When using coverageBed computes the depth at each bed region, how can
I normalize the depth by reads number? So I can compare to others
samples.
coverageBed -abam sorted.bam -b genome.bed
Thank you.
I think the simples thing to do would be to compute the total number of reads up front (via samtools flagstat) and then awk to normalize the output of coverageBed by this total number of reads.
For example, using RPM, and assuming, for example, that you had 10,000,000 reads for your sample. Also assume that your regions.bed file is a 3-column BED file with chr, start, end. Thus the count of reads for each interval will be the 4th column.
> TOTREADS=10000000
> coverageBed -bam sorted.bam -b regions.bed | awk '{ print $0"\t"$4/($TOTREADS/1000000) }'
or for RPKM, which normalizes the RPM value by the size of the intreval:
> TOTREADS=10000000
> coverageBed -bam sorted.bam -b regions.bed | awk '{ print $0"\t"($4/($TOTREADS/1000000))/($3-$2) }'
I hopes this helps.
Best,
Aaron
It is clear.
Thank you.
According to your suggestions, I calculated the RPKM. regions.bed is
the gene length (including exon and intron). Totally I have about 35M
paired-end reads (read1+read2=70M). When I do the calculation as
follow:
TOTREADS=70M
coverageBed -bam sorted.bam -b regions.bed | awk '{ print
$0"\t"($4/($TOTREADS/1000000))/($3-$2) }'
The maximal RPKM is about 5. most of them with a very small value.
This is different to the value from cufflink.
Do you have some suggestions?
Thank you for your time.
On Tue, Nov 15, 2011 at 9:02 AM, Aaron Quinlan <aaronq...@gmail.com> wrote:
have you tried using 70000000 instead of 70M?
Anna
Thank you.
In fact, I used 70000000. Not 70M.
In fact, I want to compare affy array and RNA-seq for the same sample.
I first get the expression value from affy array.

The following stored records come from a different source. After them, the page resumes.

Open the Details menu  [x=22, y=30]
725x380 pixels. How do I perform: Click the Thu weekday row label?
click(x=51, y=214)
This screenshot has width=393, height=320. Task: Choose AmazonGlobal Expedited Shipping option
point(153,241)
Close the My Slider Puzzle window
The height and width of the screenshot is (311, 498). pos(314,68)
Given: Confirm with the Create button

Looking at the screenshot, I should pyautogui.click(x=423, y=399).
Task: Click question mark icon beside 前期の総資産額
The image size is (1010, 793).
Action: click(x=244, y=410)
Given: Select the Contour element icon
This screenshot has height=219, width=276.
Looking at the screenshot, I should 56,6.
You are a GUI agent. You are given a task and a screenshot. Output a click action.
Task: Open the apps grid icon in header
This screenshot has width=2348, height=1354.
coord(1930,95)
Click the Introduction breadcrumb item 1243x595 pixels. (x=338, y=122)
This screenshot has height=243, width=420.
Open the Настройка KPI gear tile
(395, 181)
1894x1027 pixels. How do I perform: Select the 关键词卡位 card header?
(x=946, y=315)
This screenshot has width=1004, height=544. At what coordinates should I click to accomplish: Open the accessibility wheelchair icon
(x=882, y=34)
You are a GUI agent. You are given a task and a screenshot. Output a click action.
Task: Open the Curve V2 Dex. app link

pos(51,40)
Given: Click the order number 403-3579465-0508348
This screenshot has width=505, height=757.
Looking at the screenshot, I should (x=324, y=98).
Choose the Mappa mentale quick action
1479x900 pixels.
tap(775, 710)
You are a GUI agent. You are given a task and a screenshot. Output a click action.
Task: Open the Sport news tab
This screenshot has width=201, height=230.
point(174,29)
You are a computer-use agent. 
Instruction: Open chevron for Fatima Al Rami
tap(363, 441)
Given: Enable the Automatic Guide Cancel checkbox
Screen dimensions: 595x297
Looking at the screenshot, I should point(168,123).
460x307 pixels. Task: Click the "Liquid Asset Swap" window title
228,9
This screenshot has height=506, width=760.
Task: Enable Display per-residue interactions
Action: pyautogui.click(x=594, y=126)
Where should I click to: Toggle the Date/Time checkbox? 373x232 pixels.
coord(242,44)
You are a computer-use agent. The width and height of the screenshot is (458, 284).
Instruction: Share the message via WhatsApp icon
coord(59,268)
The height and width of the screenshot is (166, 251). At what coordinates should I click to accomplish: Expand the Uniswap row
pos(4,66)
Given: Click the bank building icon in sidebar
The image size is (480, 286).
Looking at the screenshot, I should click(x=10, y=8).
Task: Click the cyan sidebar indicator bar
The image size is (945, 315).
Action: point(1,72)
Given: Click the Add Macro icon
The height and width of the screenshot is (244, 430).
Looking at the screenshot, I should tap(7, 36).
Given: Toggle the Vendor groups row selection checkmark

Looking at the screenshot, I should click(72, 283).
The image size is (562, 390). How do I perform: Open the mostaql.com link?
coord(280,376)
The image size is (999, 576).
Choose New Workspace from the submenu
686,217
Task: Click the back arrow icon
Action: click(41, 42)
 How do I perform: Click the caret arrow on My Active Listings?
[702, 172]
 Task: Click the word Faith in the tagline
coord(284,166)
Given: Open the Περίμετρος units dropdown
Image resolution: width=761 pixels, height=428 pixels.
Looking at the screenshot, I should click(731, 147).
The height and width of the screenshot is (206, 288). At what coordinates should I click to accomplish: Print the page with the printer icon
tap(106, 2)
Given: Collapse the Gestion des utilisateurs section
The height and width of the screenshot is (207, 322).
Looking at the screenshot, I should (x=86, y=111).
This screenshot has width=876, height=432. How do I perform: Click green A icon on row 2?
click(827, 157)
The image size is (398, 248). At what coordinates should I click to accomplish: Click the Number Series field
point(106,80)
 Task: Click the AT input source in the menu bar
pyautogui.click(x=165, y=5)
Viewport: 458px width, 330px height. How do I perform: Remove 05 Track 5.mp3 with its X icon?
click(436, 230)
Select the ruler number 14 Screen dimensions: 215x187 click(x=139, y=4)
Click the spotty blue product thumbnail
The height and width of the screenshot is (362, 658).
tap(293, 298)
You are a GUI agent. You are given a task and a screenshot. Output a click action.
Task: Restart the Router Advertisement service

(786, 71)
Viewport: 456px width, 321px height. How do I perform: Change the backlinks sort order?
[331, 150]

Then I want to get
the RPKM value for the same probeset region(bed file) in affy array.
But the RPKM value in the probeset region is very small.
Thank you.
I have no experience with RNAseq, but do you think it is wise to normalize by the full length of the unspliced transcript when your reads are obtained from cDNA? Perhaps this accounts for the lower values you have observed?
Best,
Aaron